Art and Technology
It seems to me that we might be in the middle of a little art/tech Renaissance right now. Perhaps it is selection bias at work, but I keep running across references to folks putting together cool tech-based art projects that explore art in really interesting ways.
I may be slightly sensitive to this as a Canadian of a Certain Age, of course. A friend once told me about a class he took at university that suggested that Canadian visual arts heavily reinterpreted visual popular media, and even reincorporated image data in other works in a specifically Canadian manner. I’m hand-waving here because this was from a long time ago, and was probably the sort of discussion we would have over many beers. But I recall it really brought into sharp relief some of the things I’d been thinking about, say, Cronenburg films and Canadian body-horror cinema.
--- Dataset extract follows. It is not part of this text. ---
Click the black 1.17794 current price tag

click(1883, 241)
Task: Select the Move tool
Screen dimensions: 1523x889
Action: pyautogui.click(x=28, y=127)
(Yes, there is a specifically Canadian body-horror œuvre. Long live the New Flesh.)
I was also exposed to coding and hacking at a pretty early age, and at a time when such things were a little obscure and magical. I’d always had a natural affinity for pants-seat engineering, so it was natural that I’d be one of those people to whom computing, electronics, and robotics were a bit like catnip.
I mention this only to set the stage for an attempt at an explanation for why I think some of the artistic “maker” expressions I’m seeing are really interesting and worth noticing. As a kid who tried to actually write vers libre poetry in Forth, projects like the 1-Bit Symphony really resonate deeply with me. I mean, one of the artefacts is a poster-sized print of the AVR assembly code.
Likewise, I’ve already gushed about Circuit Classics which captures an aesthetic that meshes well with a certain artistic sensibility; it isn’t just retro-nostalgia at work.
And, recently, I ran across another art/music/tech collision in the form of an algorithmic exploration of techno entitled Spicule which I immediately identified as of a piece, spiritually, with these other projects I’ve mentioned.
These are just the highlights. I’m also reminded of local Maker Space “noise nights” and countless sequencer projects that litter the internet. I admit that many of these projects are half-baked (at best), and much of the hardware shipped ends up getting dusty on well-meaning shelves, but the fact remains that something seems to be going on that tickles the hell out of that 14-year old that had so much trouble articulating the notion that computers and software were (or could be) these cool toys of artistic expression.